Il bene acquisito per scioglimento della comunione ereditaria non ricade nella comunione legale tra i coniugi

IL CASO La Corte d'appello di Roma aveva accolto integralmente la richiesta della moglie separata, soccombente in primo grado nel giudizio promosso dal marito, dopo la separazione, per sentir dichiarare che la quota di un bene immobile ricevuto per successione, era caduto nella comunione coniugale.

La moglie, infatti, a seguito della successione da entrambi i genitori e da uno dei fratelli, era divenuta proprietaria esclusiva di un appartamento attribuitole nel procedimento per scioglimento della comunione ereditaria previo versamento in favore degli altri eredi di un conguaglio di 277 milioni di vecchie lire.

Dopo la separazione personale, il marito aveva chiesto al Tribunale di Roma che fosse dichiarato lo scioglimento della comunione coniugale e che gli fosse assegnata la quota di ½ dell’immobile intestato esclusivamente alla moglie, acquisito durante il matrimonio, in seguito al procedimento di scioglimento della comunione ereditaria.

Il Tribunale di Roma aveva accolto la domanda, e quindi la moglie aveva proposto appello dinanzi alla Corte territoriale.

La Corte aveva accolto l’appello, dichiarando che il bene immobile non rientrasse nella comunione legale tra i coniugi, in quanto il pagamento del conguaglio non era assimilabile al pagamento del prezzo e l’attribuzione della quota dell’appartamento alla moglie era riferibile al testamento paterno e come tale estranea alla comunione legale.

Avverso la suddetta pronuncia, gli eredi del marito proponevano ricorso per cassazione, affidato a due motivi; la moglie resisteva con controricorso.

 

LA DECISIONE: La Corte di Cassazione con la sentenza n.14105/2021, ha rigettato integralmente il ricorso.

La Suprema Corte evidenzia in primis il consolidato principio secondo cui la natura dichiarativa della sentenza di divisione opera esclusivamente in riferimento all’effetto distributivo dei beni, viceversa opera invece la sua natura costitutiva quando a uno dei condividenti vengono assegnati beni in eccedenza rispetto alla sua quota, con lesione della quota altrui.

La Corte puntualizza poi che la sentenza che dispone, a carico di uno dei condividenti, l’obbligo di pagamento di una somma di denaro a titolo di conguaglio, non ha altro scopo che quello di riequilibrare gli assetti tra le parti, nell’ambito dell’attuazione del diritto delle stesse a ottenere lo scioglimento della comunione ereditaria.

La decisione in esame sottolinea che l’adempimento dell’obbligo del conguaglio non costituisce condizione di efficacia della sentenza di divisione (già di per sé dichiarativa dell’effetto di scioglimento) e che lo scioglimento della comunione ereditaria con assegnazione del bene ad un condividente non è qualificabile come atto di alienazione.

- [Dati forniti]
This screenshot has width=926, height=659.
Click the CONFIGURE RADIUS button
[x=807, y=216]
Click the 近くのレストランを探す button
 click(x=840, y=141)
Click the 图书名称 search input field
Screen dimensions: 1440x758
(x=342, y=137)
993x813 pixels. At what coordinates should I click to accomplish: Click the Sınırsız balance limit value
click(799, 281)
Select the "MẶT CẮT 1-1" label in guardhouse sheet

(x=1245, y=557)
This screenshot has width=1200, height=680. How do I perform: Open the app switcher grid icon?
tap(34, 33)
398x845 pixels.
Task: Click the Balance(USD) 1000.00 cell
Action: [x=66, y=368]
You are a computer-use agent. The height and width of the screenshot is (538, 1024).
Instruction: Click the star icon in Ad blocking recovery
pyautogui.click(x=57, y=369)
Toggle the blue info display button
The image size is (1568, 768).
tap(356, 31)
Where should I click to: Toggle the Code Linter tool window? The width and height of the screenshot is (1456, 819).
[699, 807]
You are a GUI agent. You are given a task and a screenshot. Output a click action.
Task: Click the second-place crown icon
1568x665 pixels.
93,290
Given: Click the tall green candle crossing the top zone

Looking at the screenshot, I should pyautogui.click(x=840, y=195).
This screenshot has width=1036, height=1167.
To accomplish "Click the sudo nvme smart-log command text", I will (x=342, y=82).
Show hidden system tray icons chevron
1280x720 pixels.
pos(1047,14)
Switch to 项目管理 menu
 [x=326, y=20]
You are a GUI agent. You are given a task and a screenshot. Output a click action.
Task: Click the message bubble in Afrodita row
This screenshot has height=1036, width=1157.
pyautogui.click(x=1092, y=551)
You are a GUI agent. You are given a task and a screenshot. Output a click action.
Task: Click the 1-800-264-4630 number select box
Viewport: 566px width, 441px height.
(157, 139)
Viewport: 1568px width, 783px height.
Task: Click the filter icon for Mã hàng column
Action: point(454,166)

- [Dettagli esercizio] Riporta senza alcuna modifica il passo del testo sulla comunione ereditaria che comincia con "LA DECISIONE: La" e prosegue fino a "della quota altrui.".

- [Risposta esercizio]
LA DECISIONE: La Corte di Cassazione con la sentenza n.14105/2021, ha rigettato integralmente il ricorso.

La Suprema Corte evidenzia in primis il consolidato principio secondo cui la natura dichiarativa della sentenza di divisione opera esclusivamente in riferimento all’effetto distributivo dei beni, viceversa opera invece la sua natura costitutiva quando a uno dei condividenti vengono assegnati beni in eccedenza rispetto alla sua quota, con lesione della quota altrui.